Canada Minister Defends Deficit Spending Plans Canada Minister Defends Deficit Spending Plans

Canada’s hot economy won’t push Minister of Finance Bill Morneau off his deficit spending plans, with the finance minister pledging continued cash for infrastructure and other programs to make the nation’s expansion sustainable in the long-term.

Morneau, speaking Tuesday to the Bloomberg Canadian Fixed Income conference in New York, struck an upbeat tone about the resiliency of the country’s economy—saying it can withstand a higher dollar while expressing optimism over risks such as rising interest rates and US trade talks, Bloomberg reported.

While other panelists argued that deficits should be reined in amid strong growth, Morneau gave no indication he’ll press for a return to balanced budgets as the economy improves. Instead, he hailed the merits of transfers to families, a tax cut to middle-income earners and infrastructure spending.

“I would say we’re very much on track,” Morneau said in the televised interview with Bloomberg. “We’ve seen a really positive trajectory, what we’ve said to people is we’re going to remain fiscally prudent, we’re going to continue to lower the amount of debt as a function of our GDP.”

The government’s main fiscal objective will be to lower the debt-to-output ratio, he said. Deficits coming in less than initially projected are a testament to his administration’s fiscal “prudence”, he added.

Last fiscal year’s deficit came in at about C$18 billion ($14.52 billion)—or more than C$11 billion less than initially budgeted—and this year’s C$28.5 billion projected gap is poised to be below target by a similar magnitude. Canada’s spending gap is less than 1% of GDP, the lowest among the Group of Seven nations after Germany, Morneau said.

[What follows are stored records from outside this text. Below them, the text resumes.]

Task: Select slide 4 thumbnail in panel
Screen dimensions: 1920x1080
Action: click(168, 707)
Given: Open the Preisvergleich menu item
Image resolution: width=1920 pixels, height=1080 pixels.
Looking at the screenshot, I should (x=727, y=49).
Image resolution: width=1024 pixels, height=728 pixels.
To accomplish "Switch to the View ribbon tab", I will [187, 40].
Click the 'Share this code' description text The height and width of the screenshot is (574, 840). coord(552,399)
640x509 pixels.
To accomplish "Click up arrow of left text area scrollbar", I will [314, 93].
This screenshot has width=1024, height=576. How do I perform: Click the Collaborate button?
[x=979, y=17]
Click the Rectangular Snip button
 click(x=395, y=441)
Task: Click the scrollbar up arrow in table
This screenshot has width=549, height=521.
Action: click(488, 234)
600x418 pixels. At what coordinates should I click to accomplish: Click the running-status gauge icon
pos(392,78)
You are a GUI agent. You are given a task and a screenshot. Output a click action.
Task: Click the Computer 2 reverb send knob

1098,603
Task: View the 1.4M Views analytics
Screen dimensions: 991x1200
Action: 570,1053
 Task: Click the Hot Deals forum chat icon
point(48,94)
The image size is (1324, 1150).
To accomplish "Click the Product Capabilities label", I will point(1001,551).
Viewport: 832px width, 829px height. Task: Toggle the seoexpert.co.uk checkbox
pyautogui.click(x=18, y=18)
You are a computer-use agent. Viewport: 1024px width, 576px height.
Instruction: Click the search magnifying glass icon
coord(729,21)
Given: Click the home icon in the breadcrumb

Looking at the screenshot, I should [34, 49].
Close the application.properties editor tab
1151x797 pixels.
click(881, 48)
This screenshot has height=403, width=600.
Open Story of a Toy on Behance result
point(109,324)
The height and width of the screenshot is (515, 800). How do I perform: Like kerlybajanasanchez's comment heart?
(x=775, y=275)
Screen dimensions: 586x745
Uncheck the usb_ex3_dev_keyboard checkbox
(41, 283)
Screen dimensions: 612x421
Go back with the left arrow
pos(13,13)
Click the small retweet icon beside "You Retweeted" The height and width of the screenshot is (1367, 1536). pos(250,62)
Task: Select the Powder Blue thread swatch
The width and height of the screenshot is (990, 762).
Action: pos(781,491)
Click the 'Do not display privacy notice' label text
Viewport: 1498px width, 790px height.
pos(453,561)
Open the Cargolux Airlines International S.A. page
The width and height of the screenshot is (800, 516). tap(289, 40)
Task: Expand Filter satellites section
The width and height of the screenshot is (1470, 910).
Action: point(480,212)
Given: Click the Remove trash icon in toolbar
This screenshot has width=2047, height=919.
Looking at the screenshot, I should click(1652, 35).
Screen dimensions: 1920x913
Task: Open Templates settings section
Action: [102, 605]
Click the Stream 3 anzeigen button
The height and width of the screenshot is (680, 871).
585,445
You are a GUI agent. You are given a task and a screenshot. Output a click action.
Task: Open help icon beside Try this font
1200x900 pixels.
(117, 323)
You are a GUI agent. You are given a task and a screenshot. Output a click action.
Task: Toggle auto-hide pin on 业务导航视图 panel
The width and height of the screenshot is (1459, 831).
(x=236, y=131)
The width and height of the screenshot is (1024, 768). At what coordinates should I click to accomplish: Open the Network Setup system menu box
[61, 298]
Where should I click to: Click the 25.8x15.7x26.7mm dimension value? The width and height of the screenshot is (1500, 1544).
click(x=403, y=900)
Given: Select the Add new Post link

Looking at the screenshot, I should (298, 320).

The pick-up in economic growth poses a challenge for Prime Minister Justin Trudeau’s Liberals, who have put government spending at the forefront of their economic agenda.

Morneau was bullish on the economy’s ability to withstand the currency surge. Canada’s dollar, known as the loonie, is up 8.9% against the US dollar this year, among the best performers for major currencies.

The Canadian dollar reversed intraday losses after the finance minister’s comments and was up 0.2% at close of Toronto trading to C$1.234 per US dollar.

Morneau signaled the nation’s growth rate—which came in at 4.5% annualized in the second quarter—can continue to be strong, despite some one-time factors that have contributed to the economy. He said a tax cut for those earning between roughly C$45,000 ($36,000) to C$90,000, and increased child-benefit payments, have injected money into the economy.